Stefano Dolcetta è da due mesi vicepresidente di Confindustria per i rapporti sindacali, oltre che ad del Gruppo Fiamm, azienda metalmeccanica che produce batterie per auto e impianti industriali. Lunedì c'è stato il primo incontro per il rinnovo del contratto dei metalmeccanici, altri settori sono al nastro di partenza. All'inizio di questo round contrattuale Dolcetta lancia un messaggio al governo e al sindacato: «Non si possono gestire i rinnovi come nel passato, il mondo è cambiato. Bisogna puntare ad accordi innovativi, salvaguardando la competitività delle aziende e contemporaneamente il potere d'acquisto delle famiglie, per stimolare la domanda interna». E, aggiunge, «senza scelte precise di politica industriale tutte le leggi di riforma del mercato del lavoro rischiano di essere solo terreno di scontro ideologico e non raggiungono l'obiettivo di creare occupazione. Credo che sulla riforma Fornero dovremo ancora lavorare. Le scelte che riguardano il mercato del lavoro, così come le politiche contrattuali, devono tenere conto del quadro economico: il paese deve avere un modello di sviluppo».
Contratti innovativi: difficoltà economiche e quindi poche risorse. Cosa dovranno fare le parti sociali? E che ruolo può svolgere il governo?
I contratti devono tenere conto anche del contesto internazionale. Potrebbe essere opportuno condividere alcune riflessioni prima con i sindacati e insieme proporre al governo la riduzione del cuneo fiscale. Alcune piattaforme presentano richieste economiche decisamente sopra le righe, ma in ogni caso ai lavoratori resta in tasca poco più della metà dell'aumento, mentre il costo, che è ben maggiore per l'impresa, ne penalizza la competitività. Abbiamo il cuneo fiscale e contributivo più elevato dei paesi occidentali, è qui che bisogna intervenire ed è su questo punto che Confindustria e sindacati dovrebbero lavorare.
C'è il rischio che i contratti non si facciano?
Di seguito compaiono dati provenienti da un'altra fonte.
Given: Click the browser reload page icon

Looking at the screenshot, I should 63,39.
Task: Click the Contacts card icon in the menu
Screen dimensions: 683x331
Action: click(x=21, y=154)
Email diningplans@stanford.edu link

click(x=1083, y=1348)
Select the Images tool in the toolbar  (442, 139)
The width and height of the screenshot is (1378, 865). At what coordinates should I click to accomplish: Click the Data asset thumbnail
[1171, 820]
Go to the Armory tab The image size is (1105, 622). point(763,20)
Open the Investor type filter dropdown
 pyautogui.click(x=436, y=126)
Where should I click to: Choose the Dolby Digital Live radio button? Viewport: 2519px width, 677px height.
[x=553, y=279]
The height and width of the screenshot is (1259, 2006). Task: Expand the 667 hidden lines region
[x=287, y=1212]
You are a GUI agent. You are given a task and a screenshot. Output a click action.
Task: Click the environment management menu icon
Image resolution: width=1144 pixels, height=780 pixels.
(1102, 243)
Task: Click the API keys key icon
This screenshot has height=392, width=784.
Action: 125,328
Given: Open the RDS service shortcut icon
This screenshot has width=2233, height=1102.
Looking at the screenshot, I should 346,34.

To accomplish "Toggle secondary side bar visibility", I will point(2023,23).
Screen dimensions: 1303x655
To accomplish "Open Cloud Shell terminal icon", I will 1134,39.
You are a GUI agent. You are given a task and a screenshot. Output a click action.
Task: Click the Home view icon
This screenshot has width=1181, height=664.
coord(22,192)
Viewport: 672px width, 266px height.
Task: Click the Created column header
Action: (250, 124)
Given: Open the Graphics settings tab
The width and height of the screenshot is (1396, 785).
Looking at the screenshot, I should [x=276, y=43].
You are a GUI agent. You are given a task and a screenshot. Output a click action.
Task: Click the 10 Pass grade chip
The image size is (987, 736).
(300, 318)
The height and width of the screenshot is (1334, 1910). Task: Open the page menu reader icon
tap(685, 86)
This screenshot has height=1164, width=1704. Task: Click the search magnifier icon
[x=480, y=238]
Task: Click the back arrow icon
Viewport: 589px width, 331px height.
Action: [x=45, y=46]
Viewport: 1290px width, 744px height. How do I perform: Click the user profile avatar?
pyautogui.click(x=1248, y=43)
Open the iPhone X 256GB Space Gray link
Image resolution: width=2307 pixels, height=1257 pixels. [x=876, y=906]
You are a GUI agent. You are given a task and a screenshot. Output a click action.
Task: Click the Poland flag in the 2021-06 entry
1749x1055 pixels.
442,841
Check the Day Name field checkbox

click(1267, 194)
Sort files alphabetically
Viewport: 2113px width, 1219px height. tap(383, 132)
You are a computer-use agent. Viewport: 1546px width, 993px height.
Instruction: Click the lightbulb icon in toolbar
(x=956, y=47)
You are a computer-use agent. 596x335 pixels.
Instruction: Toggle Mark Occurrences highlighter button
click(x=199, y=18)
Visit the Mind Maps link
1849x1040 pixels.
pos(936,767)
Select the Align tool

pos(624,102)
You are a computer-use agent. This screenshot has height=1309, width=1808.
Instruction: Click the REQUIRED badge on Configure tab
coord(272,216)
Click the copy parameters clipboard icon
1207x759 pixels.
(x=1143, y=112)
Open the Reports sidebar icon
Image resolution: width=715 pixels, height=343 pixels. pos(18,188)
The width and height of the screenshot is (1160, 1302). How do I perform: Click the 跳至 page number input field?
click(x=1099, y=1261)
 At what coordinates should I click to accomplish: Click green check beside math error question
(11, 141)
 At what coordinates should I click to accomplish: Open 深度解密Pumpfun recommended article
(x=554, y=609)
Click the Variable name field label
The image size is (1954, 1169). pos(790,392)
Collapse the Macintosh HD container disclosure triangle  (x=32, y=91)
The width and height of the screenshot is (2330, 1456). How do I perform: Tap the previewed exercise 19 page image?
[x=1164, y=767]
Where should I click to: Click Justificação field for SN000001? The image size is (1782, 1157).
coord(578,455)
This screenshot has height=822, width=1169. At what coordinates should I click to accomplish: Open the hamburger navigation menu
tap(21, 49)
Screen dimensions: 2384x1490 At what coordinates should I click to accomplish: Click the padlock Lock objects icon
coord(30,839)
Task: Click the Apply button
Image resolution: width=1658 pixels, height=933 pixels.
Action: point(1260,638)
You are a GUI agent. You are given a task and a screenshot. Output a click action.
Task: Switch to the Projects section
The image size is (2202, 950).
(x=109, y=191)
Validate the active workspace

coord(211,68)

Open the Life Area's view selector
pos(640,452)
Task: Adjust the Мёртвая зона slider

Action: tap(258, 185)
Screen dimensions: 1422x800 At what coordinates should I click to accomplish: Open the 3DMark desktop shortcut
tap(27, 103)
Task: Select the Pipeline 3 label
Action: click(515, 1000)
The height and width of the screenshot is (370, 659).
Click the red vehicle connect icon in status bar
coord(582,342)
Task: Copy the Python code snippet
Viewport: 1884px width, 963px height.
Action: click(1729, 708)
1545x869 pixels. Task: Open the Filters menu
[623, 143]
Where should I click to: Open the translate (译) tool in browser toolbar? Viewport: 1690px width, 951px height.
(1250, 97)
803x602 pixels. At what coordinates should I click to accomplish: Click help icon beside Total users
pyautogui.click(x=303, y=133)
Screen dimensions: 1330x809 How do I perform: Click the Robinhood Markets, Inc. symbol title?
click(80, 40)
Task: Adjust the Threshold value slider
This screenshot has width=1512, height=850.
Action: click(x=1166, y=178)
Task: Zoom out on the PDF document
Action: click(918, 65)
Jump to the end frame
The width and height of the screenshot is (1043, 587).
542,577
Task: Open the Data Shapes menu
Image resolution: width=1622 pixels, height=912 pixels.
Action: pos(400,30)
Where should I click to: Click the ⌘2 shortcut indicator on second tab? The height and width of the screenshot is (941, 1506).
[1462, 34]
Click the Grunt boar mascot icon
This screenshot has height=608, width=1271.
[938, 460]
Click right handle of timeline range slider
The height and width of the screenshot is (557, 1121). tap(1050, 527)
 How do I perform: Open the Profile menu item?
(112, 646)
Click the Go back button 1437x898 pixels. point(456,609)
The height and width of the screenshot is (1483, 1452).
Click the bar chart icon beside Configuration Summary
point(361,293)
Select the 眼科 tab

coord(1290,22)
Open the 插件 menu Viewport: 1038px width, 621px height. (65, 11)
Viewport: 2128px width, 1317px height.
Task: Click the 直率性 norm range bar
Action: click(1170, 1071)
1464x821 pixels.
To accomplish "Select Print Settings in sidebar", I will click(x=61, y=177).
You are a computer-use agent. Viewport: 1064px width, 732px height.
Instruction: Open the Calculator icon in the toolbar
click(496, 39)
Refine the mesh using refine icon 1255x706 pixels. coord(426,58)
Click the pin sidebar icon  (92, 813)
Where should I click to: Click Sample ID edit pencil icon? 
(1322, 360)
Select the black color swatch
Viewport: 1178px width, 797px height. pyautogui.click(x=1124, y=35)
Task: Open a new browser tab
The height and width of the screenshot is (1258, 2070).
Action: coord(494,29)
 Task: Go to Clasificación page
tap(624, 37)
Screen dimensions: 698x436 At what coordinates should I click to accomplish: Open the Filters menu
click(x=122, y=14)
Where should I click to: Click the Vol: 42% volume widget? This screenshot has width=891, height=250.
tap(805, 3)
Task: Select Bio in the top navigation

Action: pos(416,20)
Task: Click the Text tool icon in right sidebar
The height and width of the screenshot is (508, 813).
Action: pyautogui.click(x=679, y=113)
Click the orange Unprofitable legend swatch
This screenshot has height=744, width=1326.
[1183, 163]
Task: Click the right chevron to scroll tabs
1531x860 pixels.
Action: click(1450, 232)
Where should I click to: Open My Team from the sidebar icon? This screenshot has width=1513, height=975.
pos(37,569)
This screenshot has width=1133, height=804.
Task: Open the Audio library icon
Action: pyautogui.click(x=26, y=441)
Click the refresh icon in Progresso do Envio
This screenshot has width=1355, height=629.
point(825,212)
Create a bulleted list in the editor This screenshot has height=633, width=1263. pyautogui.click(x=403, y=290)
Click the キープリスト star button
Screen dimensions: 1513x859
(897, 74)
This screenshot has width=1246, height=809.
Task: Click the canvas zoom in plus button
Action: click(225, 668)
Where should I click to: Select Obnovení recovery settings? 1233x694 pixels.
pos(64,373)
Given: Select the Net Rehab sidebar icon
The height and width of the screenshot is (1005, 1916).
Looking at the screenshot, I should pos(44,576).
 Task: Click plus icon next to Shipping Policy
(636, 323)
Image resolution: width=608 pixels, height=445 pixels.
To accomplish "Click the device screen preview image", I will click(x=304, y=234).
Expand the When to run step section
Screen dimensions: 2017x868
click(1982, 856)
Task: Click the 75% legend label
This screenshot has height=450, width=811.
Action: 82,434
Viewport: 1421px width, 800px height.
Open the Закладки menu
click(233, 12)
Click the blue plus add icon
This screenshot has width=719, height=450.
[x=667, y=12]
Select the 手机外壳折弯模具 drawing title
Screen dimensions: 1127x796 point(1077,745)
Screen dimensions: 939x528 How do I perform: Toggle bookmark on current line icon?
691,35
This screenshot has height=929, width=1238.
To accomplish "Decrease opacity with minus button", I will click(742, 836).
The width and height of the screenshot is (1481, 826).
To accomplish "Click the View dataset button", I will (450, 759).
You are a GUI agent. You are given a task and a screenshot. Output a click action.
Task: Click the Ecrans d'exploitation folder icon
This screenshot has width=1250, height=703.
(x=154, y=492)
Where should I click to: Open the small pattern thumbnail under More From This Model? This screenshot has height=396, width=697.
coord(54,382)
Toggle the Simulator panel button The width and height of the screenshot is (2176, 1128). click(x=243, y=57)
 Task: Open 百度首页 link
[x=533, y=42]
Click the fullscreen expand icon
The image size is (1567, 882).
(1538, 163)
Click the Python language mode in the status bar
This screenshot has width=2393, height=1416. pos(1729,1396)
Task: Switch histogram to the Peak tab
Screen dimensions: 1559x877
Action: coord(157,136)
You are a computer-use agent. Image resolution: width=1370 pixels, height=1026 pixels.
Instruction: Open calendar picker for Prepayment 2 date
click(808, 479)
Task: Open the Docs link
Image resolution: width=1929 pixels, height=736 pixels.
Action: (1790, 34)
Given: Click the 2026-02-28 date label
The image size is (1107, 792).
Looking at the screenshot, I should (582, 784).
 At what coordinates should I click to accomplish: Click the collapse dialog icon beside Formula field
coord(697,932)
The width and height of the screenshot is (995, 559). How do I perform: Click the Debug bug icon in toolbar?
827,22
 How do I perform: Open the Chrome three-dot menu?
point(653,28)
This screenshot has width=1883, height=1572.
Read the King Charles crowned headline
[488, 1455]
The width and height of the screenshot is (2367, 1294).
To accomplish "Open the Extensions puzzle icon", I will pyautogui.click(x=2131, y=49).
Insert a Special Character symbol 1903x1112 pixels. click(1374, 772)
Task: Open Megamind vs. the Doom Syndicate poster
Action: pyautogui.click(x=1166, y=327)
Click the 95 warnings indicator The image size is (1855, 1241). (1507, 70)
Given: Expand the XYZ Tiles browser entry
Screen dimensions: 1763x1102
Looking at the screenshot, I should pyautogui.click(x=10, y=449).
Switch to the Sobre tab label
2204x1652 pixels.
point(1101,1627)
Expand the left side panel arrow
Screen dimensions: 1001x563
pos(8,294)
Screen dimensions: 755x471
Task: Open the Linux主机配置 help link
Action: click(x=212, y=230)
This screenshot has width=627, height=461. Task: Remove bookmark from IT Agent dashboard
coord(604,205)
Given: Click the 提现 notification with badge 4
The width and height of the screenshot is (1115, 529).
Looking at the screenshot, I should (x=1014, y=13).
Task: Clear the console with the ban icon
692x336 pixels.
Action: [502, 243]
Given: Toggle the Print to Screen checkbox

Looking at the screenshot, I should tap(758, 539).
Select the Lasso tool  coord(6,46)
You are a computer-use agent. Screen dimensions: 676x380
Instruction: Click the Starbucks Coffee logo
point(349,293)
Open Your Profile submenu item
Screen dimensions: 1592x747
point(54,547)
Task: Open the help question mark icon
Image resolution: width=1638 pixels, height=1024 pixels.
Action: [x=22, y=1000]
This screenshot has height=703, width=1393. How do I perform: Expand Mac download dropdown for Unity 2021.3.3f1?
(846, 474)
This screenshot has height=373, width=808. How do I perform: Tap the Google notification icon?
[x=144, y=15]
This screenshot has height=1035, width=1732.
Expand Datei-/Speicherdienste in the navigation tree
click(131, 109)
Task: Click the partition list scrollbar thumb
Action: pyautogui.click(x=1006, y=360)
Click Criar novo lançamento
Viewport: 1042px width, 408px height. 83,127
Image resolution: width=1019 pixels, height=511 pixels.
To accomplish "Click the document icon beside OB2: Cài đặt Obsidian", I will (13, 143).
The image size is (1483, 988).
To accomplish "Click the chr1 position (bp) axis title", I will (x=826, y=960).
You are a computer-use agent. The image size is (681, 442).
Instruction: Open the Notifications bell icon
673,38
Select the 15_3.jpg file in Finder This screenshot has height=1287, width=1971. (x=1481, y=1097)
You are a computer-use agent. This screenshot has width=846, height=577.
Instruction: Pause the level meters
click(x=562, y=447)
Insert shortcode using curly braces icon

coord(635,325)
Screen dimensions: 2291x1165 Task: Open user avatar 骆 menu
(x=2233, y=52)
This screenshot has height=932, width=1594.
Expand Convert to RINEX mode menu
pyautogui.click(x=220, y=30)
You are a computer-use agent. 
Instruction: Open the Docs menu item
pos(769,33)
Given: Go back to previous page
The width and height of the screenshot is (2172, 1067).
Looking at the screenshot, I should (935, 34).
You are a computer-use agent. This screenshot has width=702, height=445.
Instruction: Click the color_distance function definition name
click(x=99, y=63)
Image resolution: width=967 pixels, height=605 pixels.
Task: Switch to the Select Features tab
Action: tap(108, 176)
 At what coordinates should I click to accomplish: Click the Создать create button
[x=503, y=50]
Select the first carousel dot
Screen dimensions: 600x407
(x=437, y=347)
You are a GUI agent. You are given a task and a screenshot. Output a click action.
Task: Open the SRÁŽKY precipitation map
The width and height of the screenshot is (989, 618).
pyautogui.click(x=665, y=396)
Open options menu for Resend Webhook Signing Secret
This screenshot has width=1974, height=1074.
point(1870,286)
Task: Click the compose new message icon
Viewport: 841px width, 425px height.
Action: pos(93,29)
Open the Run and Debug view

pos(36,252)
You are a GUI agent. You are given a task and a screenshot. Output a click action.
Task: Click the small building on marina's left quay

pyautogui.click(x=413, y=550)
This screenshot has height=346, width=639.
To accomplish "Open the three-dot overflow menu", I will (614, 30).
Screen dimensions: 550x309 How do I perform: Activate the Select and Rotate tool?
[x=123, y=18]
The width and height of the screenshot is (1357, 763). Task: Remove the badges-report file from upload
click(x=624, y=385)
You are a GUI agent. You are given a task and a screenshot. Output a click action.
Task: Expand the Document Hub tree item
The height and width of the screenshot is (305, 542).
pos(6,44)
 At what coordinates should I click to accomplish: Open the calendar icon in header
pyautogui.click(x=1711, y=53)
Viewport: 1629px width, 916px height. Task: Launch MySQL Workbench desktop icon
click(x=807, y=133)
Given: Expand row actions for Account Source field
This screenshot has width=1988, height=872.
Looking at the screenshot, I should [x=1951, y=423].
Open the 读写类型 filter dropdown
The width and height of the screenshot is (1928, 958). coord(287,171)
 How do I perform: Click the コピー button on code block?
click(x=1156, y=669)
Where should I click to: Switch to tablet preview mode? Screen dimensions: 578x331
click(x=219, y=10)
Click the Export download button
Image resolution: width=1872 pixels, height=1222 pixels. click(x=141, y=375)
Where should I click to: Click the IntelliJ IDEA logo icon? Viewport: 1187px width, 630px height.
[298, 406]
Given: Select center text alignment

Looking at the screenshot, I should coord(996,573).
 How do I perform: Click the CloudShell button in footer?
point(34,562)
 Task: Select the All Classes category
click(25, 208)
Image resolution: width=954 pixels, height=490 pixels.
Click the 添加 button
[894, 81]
Non farli non giova a nessuno. Vorrebbe dire instaurare un clima di scontro a danno delle imprese e dei lavoratori. Credo invece che i contratti collettivi sapranno trovare soluzioni adeguate, anche differendo nel tempo gli aumenti contrattuali. Auspico che anche nella contrattazione di secondo livello ci sia grande attenzione alla competitività delle imprese. Servono accordi innovativi. Imprenditori e sindacati devono dimostrarsi all'altezza di questa sfida e proporre soluzioni che le forze politiche possano tradurre in legge. La situazione è drammatica: a settembre molte aziende potrebbero non riaprire.